Generation of spin squeezing via a fully quantum degenerate parametric amplifier

TL;DR

This paper proposes a new protocol using a fully quantum degenerate parametric amplifier to generate significant spin squeezing in atomic ensembles, potentially enhancing high-precision measurements.

Contribution

It introduces a novel quantum protocol for spin squeezing that is experimentally feasible and comparable to existing models like the two-axis twisting (TAT) model.

Findings

Generated spin squeezing strength is sizable and comparable to TAT model.

The protocol is feasible with realistic experimental parameters.

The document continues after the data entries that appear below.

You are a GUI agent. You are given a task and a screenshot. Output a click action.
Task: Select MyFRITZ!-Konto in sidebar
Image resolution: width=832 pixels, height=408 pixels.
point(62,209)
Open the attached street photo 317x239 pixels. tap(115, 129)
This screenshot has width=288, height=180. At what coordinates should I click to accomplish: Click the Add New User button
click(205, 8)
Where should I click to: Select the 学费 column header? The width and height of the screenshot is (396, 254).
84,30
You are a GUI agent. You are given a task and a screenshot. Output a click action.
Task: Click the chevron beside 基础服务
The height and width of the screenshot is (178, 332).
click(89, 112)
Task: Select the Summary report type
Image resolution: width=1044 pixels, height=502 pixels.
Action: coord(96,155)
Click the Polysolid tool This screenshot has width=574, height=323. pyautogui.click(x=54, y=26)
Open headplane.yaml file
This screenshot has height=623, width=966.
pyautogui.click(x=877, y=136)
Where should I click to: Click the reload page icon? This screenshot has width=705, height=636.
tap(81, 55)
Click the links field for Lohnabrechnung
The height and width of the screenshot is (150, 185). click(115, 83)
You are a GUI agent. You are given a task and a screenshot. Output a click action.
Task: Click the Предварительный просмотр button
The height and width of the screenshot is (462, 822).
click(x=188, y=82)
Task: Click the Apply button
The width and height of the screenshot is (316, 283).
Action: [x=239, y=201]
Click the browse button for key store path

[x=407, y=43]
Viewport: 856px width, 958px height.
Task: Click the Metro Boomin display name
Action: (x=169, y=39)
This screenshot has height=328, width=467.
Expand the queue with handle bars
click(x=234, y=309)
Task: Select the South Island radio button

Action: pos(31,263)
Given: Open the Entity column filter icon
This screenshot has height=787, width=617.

Spin squeezing can be achieved with or without pump cavity driving.

Abstract

Spin squeezing is one of the most attractive methods for realizing high-precision metrology. In this paper, we propose a protocol for generating spin squeezing in an atomic ensemble via a fully quantum degenerate parametric amplifier. We discuss the properties of generating spin squeezing with and without driving the pump cavity. Numerical simulation results show that the generated spin squeezing strength is sizable, and is able to be comparable to that obtained using a two-axis twisting (TAT) model. Moreover, we demonstrate that the protocol is experimentally feasible by introducing the corresponding experimental parameters. Therefore, the proposed protocol provides a promising approach to realize spin squeezing in photon-spin coupling systems.